### EXTRACT
-- BEGIN --
For capacity planning, you might pick some number such as 95th percentile, or 80th percentile, and capture that traffic measure (inbound, outbound) to Excel for key interfaces. Say you do so monthly. Then you can graph the data points, apply a trend line, plug in your annual or quarterly capacity targets. By doing this you get a handle on your perceptions versus actual data, which permits learning and improvement.
Thanks to our Terry Slattery, I like his key point about percentile data: 95th %-ile means that 5% of your measurements were as bad or worse. So, with per-minute data, 72-minute averages were as bad or worse than the 95th %-ile (5% of 1440 minutes). Elaborating on this is a separate blog topic.
Time during Change Windows goes fast. Prep thoroughly in advance; having configlets, rollback configlets, phone numbers / contact info, and all necessary info at hand is key to efficiency. A couple of large sites use tabs in one XLS to bundle it all up in one place.
-- END --
### DATA BLOCK
-- BEGIN --
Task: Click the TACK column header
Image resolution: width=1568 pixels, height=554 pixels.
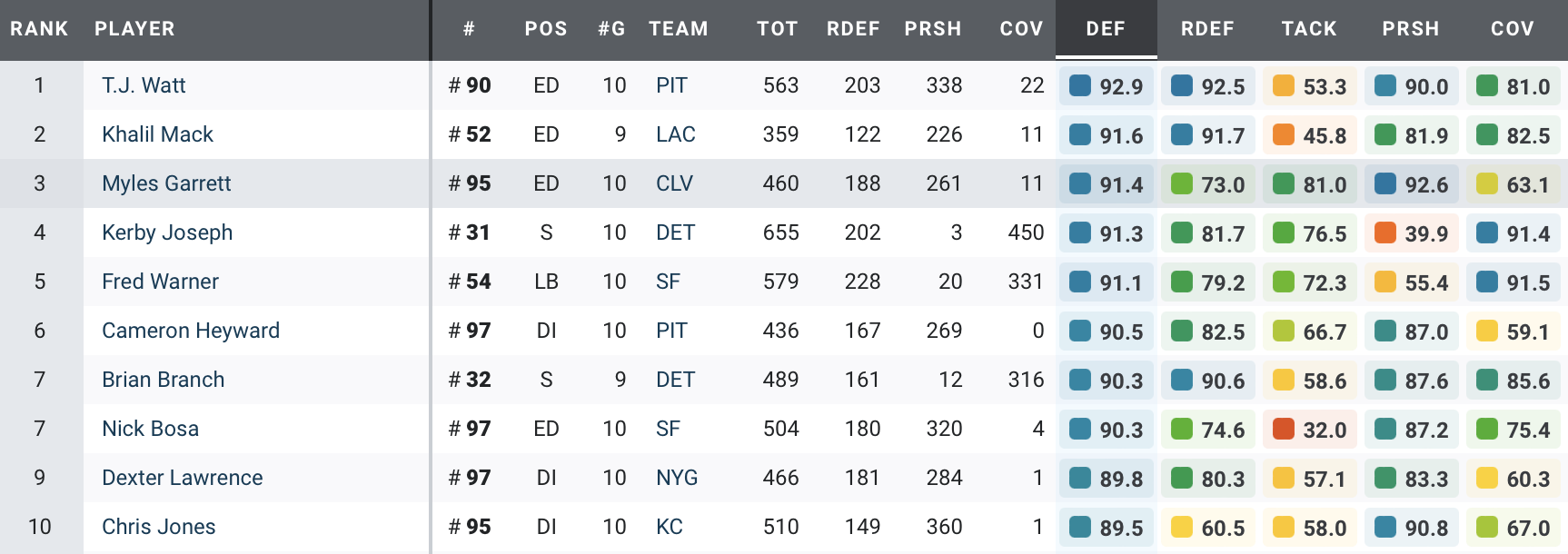Action: 1309,29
-- END --
### SET TASKS
1. Do these statements agree with the capacity planning text? Answer yes or no for each and quote the words that decide it.
(a) It suggests capturing the chosen traffic measure to Excel for key interfaces.
(b) It treats time during Change Windows as ample, so preparation can be left until then.
(c) It defines the 95th percentile as meaning 5% of measurements were as bad or worse.
2. Can you pick up the capacity planning text after its final sentence and carry it further?

### ANSWERS FOR THE TASKS
1.
(a) Yes: "capture that traffic measure (inbound, outbound) to Excel for key interfaces"
(b) No: "Time during Change Windows goes fast. Prep thoroughly in advance"
(c) Yes: "95th %-ile means that 5% of your measurements were as bad or worse."

2.
Having a robust testing plan is also key. Don’t go off the deep end there (depending on criticality). This is more of a process item, not necessarily periodic, but improving how you go about changes.
Experience says that hasty prep frequently correlates with cutover delays and snags. Failure to plan testing can mean gaps that can then bite you Monday morning.
Among other things, people can forget to do things, e.g. they add a VLAN to downlinks, but not to a VPC or other trunk between core switches. It can then take a while to troubleshoot that — time you don’t have.
VIRL modeling of changes in advance can help — although L2 is a bit of an issue there. VIRL can at least catch syntax and routing issues.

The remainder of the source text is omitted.